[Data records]
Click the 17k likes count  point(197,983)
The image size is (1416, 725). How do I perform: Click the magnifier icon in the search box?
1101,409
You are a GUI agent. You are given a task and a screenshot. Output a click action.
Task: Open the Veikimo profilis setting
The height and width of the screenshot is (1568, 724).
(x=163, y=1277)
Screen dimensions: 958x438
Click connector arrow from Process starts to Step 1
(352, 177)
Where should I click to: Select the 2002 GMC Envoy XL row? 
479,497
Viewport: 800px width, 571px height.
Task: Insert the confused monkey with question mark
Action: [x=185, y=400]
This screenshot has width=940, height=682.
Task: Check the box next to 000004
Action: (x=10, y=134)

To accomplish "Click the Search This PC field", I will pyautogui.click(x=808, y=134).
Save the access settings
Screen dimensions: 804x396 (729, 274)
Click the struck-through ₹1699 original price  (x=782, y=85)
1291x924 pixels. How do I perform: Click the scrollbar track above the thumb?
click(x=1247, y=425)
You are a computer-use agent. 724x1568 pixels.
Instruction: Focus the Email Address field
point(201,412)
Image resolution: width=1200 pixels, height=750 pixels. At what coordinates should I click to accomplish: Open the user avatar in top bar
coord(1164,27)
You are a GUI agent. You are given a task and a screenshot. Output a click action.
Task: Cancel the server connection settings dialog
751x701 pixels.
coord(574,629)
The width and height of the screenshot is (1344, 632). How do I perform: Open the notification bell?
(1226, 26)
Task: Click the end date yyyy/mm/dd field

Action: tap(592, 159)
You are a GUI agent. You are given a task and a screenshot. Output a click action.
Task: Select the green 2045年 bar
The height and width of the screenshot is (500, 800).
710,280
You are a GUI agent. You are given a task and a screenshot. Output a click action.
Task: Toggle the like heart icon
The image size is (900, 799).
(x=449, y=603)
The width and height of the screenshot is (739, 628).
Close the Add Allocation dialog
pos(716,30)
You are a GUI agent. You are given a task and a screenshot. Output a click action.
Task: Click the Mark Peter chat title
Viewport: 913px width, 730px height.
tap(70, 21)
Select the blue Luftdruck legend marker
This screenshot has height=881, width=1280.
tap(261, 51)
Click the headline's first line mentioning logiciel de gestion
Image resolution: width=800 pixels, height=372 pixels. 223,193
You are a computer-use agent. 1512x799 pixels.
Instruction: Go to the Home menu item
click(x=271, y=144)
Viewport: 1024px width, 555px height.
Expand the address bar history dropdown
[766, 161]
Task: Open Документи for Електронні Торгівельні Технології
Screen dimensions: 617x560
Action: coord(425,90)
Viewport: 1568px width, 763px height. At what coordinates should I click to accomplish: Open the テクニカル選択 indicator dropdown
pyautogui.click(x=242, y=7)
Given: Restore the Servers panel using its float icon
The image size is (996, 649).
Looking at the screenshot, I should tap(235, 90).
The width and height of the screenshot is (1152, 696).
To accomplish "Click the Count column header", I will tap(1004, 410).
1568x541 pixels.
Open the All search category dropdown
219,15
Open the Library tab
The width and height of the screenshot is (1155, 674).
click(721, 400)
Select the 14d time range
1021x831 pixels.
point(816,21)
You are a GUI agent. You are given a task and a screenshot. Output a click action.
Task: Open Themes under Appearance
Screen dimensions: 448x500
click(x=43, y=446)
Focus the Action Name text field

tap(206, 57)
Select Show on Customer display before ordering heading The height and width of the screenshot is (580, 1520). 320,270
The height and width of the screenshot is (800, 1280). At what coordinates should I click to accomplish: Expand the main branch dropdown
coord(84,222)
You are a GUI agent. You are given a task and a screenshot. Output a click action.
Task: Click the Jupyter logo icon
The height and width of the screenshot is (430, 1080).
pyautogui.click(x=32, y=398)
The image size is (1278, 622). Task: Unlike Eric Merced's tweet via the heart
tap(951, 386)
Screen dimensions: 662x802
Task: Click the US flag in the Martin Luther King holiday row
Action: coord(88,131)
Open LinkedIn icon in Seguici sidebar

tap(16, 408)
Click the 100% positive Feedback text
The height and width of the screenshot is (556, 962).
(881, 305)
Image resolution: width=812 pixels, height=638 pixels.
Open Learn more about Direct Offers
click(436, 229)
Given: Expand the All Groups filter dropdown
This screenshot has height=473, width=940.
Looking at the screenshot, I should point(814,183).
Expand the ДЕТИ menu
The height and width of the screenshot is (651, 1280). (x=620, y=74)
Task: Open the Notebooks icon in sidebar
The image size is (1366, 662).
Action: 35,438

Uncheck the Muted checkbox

WHAT IS EXPECTED:
Return the data from the top line through the bottom line exactly.

ANSWER TO THIS TASK:
Click the 17k likes count  point(197,983)
The image size is (1416, 725). How do I perform: Click the magnifier icon in the search box?
1101,409
You are a GUI agent. You are given a task and a screenshot. Output a click action.
Task: Open the Veikimo profilis setting
The height and width of the screenshot is (1568, 724).
(x=163, y=1277)
Screen dimensions: 958x438
Click connector arrow from Process starts to Step 1
(352, 177)
Where should I click to: Select the 2002 GMC Envoy XL row? 
479,497
Viewport: 800px width, 571px height.
Task: Insert the confused monkey with question mark
Action: [x=185, y=400]
This screenshot has width=940, height=682.
Task: Check the box next to 000004
Action: (x=10, y=134)

To accomplish "Click the Search This PC field", I will pyautogui.click(x=808, y=134).
Save the access settings
Screen dimensions: 804x396 (729, 274)
Click the struck-through ₹1699 original price  (x=782, y=85)
1291x924 pixels. How do I perform: Click the scrollbar track above the thumb?
click(x=1247, y=425)
You are a computer-use agent. 724x1568 pixels.
Instruction: Focus the Email Address field
point(201,412)
Image resolution: width=1200 pixels, height=750 pixels. At what coordinates should I click to accomplish: Open the user avatar in top bar
coord(1164,27)
You are a GUI agent. You are given a task and a screenshot. Output a click action.
Task: Cancel the server connection settings dialog
751x701 pixels.
coord(574,629)
The width and height of the screenshot is (1344, 632). How do I perform: Open the notification bell?
(1226, 26)
Task: Click the end date yyyy/mm/dd field

Action: tap(592, 159)
You are a GUI agent. You are given a task and a screenshot. Output a click action.
Task: Select the green 2045年 bar
The height and width of the screenshot is (500, 800).
710,280
You are a GUI agent. You are given a task and a screenshot. Output a click action.
Task: Toggle the like heart icon
The image size is (900, 799).
(x=449, y=603)
The width and height of the screenshot is (739, 628).
Close the Add Allocation dialog
pos(716,30)
You are a GUI agent. You are given a task and a screenshot. Output a click action.
Task: Click the Mark Peter chat title
Viewport: 913px width, 730px height.
tap(70, 21)
Select the blue Luftdruck legend marker
This screenshot has height=881, width=1280.
tap(261, 51)
Click the headline's first line mentioning logiciel de gestion
Image resolution: width=800 pixels, height=372 pixels. 223,193
You are a computer-use agent. 1512x799 pixels.
Instruction: Go to the Home menu item
click(x=271, y=144)
Viewport: 1024px width, 555px height.
Expand the address bar history dropdown
[766, 161]
Task: Open Документи for Електронні Торгівельні Технології
Screen dimensions: 617x560
Action: coord(425,90)
Viewport: 1568px width, 763px height. At what coordinates should I click to accomplish: Open the テクニカル選択 indicator dropdown
pyautogui.click(x=242, y=7)
Given: Restore the Servers panel using its float icon
The image size is (996, 649).
Looking at the screenshot, I should tap(235, 90).
The width and height of the screenshot is (1152, 696).
To accomplish "Click the Count column header", I will tap(1004, 410).
1568x541 pixels.
Open the All search category dropdown
219,15
Open the Library tab
The width and height of the screenshot is (1155, 674).
click(721, 400)
Select the 14d time range
1021x831 pixels.
point(816,21)
You are a GUI agent. You are given a task and a screenshot. Output a click action.
Task: Open Themes under Appearance
Screen dimensions: 448x500
click(x=43, y=446)
Focus the Action Name text field

tap(206, 57)
Select Show on Customer display before ordering heading The height and width of the screenshot is (580, 1520). 320,270
The height and width of the screenshot is (800, 1280). At what coordinates should I click to accomplish: Expand the main branch dropdown
coord(84,222)
You are a GUI agent. You are given a task and a screenshot. Output a click action.
Task: Click the Jupyter logo icon
The height and width of the screenshot is (430, 1080).
pyautogui.click(x=32, y=398)
The image size is (1278, 622). Task: Unlike Eric Merced's tweet via the heart
tap(951, 386)
Screen dimensions: 662x802
Task: Click the US flag in the Martin Luther King holiday row
Action: coord(88,131)
Open LinkedIn icon in Seguici sidebar

tap(16, 408)
Click the 100% positive Feedback text
The height and width of the screenshot is (556, 962).
(881, 305)
Image resolution: width=812 pixels, height=638 pixels.
Open Learn more about Direct Offers
click(436, 229)
Given: Expand the All Groups filter dropdown
This screenshot has height=473, width=940.
Looking at the screenshot, I should point(814,183).
Expand the ДЕТИ menu
The height and width of the screenshot is (651, 1280). (x=620, y=74)
Task: Open the Notebooks icon in sidebar
The image size is (1366, 662).
Action: 35,438

Uncheck the Muted checkbox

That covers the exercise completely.